隐性URL:与显性URL类似,但隐性转发会隐藏真实的目标地址,地址栏中显示为仍为此前输入的地址。
共存冲突
记录类型也会有共存冲突,在RR(Resource Record)值相同的情况下,同一条线路下,在几种不同类型的解析中不能共存(X为不允许):
- X:在相同的RR值情况下,同一条线路下,不同类型的解析记录不允许共存。如:已经设置了www.example.com的A记录,则不允许再设置www.example.com的CNAME记录;
- 无限制:在相同的RR值情况下,同一条线路下,不同类型的解析记录可以共存。如:已经设置了www.example.com的A记录,则还可以再设置www.example.com的MX记录;
- 可重复:指在同一类型下,同一条线路下,可设置相同的多条RR值。如:已经设置
www.example.com的A记录,还可以再设置www.example.com的A记录。
解析步骤
可提供域名服务的包括本地缓存、本地域名服务器、权限域名服务器、顶级域名服务器以及根域名服务器。DNS主机名解析的查找顺序是,先查找客户端本地缓存,如果没有成功,则向DNS服务器发出解析请求。本地缓存是内存中的一块区域,保存着最近被解析的主机名及其IP地址映像。由于解析程序缓存常驻内存中,所以比其他解析方法速度快。当一个主机发出DNS查询报文时,这个查询报文就首先被送往该主机的本地域名服务器。本地域名服务器离用户较近,当所要查询的主机也属于同一个本地ISP时,该本地域名服务器立即就能将所查询的主机名转换为它的IP地址,而不需要再去询问其他的域名服务器。每一个区都设置有域名服务器,即权限服务器,它负责将其管辖区内的主机域名转换为该主机的IP地址。在其上保存有所管辖区内的所有主机域名到IP地址的映射。顶级域名服务器负责管理在本顶级域名服务器上注册的所有二级域名。当收到DNS查询请求时,能够将其管辖的二级域名转换为该二级域名的IP地址。或是下一步应该找寻的域名服务器的IP地址。根域名服务器是最高层次的域名服务器。每一个根域名服务器都要存有所有顶级域名服务器的IP地址和域名。当一个本地域名服务器对一个域名无法解析时,就会直接找到根域名服务器,然后根域名服务器会告知它应该去找哪一个顶级域名服务器进行查询。
递归查询
最常见也是默认的一种解析方式。
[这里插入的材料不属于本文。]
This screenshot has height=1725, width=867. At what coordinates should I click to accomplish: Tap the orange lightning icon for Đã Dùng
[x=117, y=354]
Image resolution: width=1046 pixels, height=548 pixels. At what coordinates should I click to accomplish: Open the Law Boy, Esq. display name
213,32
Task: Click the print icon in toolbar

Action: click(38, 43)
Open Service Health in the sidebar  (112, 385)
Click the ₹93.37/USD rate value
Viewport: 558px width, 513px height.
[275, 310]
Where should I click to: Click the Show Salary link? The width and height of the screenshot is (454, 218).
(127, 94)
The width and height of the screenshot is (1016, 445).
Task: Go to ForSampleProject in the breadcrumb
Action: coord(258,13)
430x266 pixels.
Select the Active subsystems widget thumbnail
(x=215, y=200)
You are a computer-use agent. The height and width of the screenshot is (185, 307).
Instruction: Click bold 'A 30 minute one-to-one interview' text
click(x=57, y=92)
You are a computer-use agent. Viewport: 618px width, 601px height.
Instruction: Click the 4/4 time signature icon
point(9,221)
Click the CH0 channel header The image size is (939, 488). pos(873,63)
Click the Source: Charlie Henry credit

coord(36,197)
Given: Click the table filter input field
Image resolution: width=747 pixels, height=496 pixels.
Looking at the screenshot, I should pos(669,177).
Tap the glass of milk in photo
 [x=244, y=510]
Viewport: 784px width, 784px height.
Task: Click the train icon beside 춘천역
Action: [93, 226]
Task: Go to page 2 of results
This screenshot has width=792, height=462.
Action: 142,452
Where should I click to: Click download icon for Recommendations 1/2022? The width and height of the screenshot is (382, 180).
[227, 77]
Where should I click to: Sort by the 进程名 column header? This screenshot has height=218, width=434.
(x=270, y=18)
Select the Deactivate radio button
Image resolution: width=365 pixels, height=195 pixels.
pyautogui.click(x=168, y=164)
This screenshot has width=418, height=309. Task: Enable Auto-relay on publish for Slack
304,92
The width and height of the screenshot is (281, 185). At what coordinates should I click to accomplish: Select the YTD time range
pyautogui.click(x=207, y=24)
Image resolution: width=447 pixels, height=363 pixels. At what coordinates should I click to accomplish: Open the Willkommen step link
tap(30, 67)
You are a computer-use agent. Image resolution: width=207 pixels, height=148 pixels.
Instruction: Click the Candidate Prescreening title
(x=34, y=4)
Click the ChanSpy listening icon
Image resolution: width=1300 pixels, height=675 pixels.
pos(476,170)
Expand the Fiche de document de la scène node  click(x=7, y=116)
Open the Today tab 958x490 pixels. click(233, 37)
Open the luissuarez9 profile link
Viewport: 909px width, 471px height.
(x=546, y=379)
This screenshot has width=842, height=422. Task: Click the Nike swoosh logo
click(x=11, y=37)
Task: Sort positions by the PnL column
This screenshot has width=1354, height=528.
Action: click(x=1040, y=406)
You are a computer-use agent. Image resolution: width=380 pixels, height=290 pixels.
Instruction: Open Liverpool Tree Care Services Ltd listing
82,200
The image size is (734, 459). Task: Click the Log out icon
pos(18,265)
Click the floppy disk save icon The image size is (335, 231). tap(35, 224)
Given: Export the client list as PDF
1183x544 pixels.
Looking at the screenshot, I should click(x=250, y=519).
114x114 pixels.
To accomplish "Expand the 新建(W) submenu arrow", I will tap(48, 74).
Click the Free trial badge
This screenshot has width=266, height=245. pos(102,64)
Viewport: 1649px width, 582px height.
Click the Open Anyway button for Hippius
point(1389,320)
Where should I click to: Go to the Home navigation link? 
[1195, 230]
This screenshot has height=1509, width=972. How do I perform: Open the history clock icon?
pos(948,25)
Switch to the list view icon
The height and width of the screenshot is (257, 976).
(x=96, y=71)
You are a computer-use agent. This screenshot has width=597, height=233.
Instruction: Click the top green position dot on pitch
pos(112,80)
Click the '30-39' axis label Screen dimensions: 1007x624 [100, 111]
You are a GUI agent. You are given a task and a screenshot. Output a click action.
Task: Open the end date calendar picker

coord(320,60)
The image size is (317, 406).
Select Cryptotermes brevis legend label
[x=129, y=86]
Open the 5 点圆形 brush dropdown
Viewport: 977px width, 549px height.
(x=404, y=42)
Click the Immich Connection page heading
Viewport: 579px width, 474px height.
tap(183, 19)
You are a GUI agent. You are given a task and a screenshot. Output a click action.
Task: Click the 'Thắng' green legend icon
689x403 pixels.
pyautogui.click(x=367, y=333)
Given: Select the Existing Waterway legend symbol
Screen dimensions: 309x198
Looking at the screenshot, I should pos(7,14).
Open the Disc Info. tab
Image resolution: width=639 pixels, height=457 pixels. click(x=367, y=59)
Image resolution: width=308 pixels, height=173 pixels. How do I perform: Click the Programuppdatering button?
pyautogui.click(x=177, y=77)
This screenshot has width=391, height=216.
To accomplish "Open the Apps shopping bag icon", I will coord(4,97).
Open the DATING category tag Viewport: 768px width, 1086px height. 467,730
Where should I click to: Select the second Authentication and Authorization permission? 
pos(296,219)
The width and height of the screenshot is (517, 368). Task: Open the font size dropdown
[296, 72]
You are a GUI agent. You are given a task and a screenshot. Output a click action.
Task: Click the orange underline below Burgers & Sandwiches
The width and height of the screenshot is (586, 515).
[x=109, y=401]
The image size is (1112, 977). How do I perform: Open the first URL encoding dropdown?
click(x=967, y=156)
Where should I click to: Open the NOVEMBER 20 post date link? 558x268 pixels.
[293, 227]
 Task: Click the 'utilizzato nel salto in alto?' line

如果客户端配置的本地域名服务器(Local DNS服务器)不能解析的话,则后面的查询过程全部由本地域名服务器代替DNS客户端进行查询,直到本地域名服务器从权威域名服务器得到正确的解析结果,然后由本地域名服务器告诉DNS客户端查询的结果。
递归解析的查询过程大致如下:
- 客户端向本机配置的本地域名服务器发起DNS域名查询请求
- 本地域名服务器收到请求后,会先查询本地缓存,如果有记录值会直接返回给客户端;如果没有记录,则本地域名服务器会向根域名服务器发起请求
- 根域名服务器收到请求后,会根据所要查询域名中的后缀将所对应的顶级域名服务器(如
.com、.cn等)返回给本地域名服务器 - 本地域名服务器根据返回结果向所对应的顶级域名服务器发起查询请求
- 对应的顶级域名服务器在收到DNS查询请求后,也是先查询自己的缓存,如果有所请求域名的解析记录,则会直接将记录返回给本地域名服务器,然后本地域名服务器再将记录返回给客户端,完成整个DNS解析过程
- 如果顶级域名服务器没有记录值,就会将二级域名对应的服务器地址返回给本地域名服务器,本地域名服务器再次对二级域名服务器发起请求,如此类推,直到最终对应区域的权威域名服务器返回结果给本地域名服务器。然后本地域名服务器将记录值返回给DNS客户端,同时缓存本地查询记录,以便在TTL值内用户再次查询时直接将记录返回给客户端
在整个递归查询过程中,除一开始客户端向本地域名服务器发起查询请求外,其余各个环节均是以本地域名服务器为中心进行迭代查询,DNS客户端一直处于等待状态,直到本地域名服务器发回最终查询结果。相当于,在整个查询环节中本地域名服务器承担中介代理的角色。
迭代查询
迭代查询则是指所有查询工作全部由客户端自己进行,除此之外,整个查询路径和步骤与递归查询没有太大区别。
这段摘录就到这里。